Source passage
= = = = =

Just a few years into the cryptocurrency revolution, bitcoin mining is already eating up an estimated 20,000 gigawatt hours of electricity per year. That’s roughly 0.1% of global generation, on par with the power demand of Ireland. The primary culprits are bitcoin mining appliances like the Antminer S9, which is a computer processor that does nothing but endlessly crunch algorithms to lengthen the blockchain. An Antminer draws a load of 1.5 kilowatts — enough to power two refrigerators and a flatscreen TV. If you run an Antminer 24/7 for a year it will produce about 0.85 bitcoins, at a cost of about 15,000 kilowatt hours. Depending on your power prices it will cost anywhere from $600 (at 3 cents per Kwh) to $1,800 (at 9 cents per Kwh) to mine 1 coin. Even with bitcoin having plunged to $11,600 this morning, there’s still money to be made, assuming you can get your machines cheap enough. Walmart sells the Antminer s9 for $8,200.

= = = = =

Goals
A - Scale the rows from the line with "y] center coordinate." up to and including the line with "secondary [451, 885]": reproduce each of those lines, requests included, with every coordinate in the answers multiplied by 1.35 and rounded to the nearest whole number, halves rounded up. Return only those lines.
B - Pick up the passage on bitcoin mining's electricity use where it stops, and continue it.

Item position rows
= = = = =

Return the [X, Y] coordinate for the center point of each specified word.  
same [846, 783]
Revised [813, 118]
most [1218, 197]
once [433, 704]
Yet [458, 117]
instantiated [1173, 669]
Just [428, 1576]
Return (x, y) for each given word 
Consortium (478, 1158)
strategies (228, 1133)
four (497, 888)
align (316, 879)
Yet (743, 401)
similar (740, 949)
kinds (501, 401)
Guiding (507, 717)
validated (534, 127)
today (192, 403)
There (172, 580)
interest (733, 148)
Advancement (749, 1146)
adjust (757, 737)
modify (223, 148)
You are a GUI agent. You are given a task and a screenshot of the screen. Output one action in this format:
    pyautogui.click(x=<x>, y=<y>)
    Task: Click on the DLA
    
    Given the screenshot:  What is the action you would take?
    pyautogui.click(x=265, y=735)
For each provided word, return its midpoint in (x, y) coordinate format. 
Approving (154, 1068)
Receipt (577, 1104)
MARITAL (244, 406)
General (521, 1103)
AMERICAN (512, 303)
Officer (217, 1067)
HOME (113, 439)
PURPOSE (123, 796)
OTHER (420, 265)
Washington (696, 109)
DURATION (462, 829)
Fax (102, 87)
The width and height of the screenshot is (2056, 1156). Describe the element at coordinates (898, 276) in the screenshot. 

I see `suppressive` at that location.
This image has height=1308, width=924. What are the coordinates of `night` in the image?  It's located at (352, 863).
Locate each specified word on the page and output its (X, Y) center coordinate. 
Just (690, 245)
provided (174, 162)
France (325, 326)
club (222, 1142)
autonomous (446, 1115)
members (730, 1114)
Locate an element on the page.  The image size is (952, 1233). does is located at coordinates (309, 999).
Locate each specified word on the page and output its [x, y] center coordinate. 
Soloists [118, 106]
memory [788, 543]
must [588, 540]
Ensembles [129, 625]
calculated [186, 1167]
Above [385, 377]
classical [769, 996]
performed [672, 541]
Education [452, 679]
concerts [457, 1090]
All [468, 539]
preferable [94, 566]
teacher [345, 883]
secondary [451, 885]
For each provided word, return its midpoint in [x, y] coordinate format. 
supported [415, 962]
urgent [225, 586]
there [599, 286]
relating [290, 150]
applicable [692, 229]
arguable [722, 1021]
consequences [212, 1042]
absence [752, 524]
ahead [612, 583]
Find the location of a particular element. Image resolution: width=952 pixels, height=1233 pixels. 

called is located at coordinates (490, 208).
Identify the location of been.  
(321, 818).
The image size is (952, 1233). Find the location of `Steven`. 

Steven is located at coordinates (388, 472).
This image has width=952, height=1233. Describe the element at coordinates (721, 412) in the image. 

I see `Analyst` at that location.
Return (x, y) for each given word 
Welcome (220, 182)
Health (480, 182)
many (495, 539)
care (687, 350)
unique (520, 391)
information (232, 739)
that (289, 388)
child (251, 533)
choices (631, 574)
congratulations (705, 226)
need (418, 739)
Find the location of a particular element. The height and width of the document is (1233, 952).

= = = = =

Answers to each task
A -
Locate each specified word on the page and output its [x, y] center coordinate. 
Soloists [159, 143]
memory [1064, 733]
must [794, 729]
Ensembles [174, 844]
calculated [251, 1575]
Above [520, 509]
classical [1038, 1345]
performed [907, 730]
Education [610, 917]
concerts [617, 1472]
All [632, 728]
preferable [127, 764]
teacher [466, 1192]
secondary [609, 1195]

B -
Analysts Michael Weinstein, Khanh Nguyen and their team at Credit Suisse took a look at the issue, and in a research note out today they conclude that fears of cryptocurrencies overwhelming the power grid are overblown. Start by comparing bitcoin’s 20,000 gigawatt hours per year with the 4.3 million Gwh used in the U.S. last year and 6 million by China. The analysts figured that if the price of bitcoin rose to $50,000, miners would find it economic to boost their efforts such that they would consume more than 350,000 gigawatt hours, still less than 2% of world power capacity. The team also calculated the bitcoin price that would be needed to incentivize miners to gobble up all the world’s generation capacity: $1.1 million per coin.
But that’s all assuming existing technology. As cryptocurrencies evolve, they will become more energy efficient. The proof-of-work algorithms run by bitcoin miners are needlessly complex. New coins have simpler algorithms. Ethereum is even shifting from a proof-of-work system to a more easily processed proof-of-stake system.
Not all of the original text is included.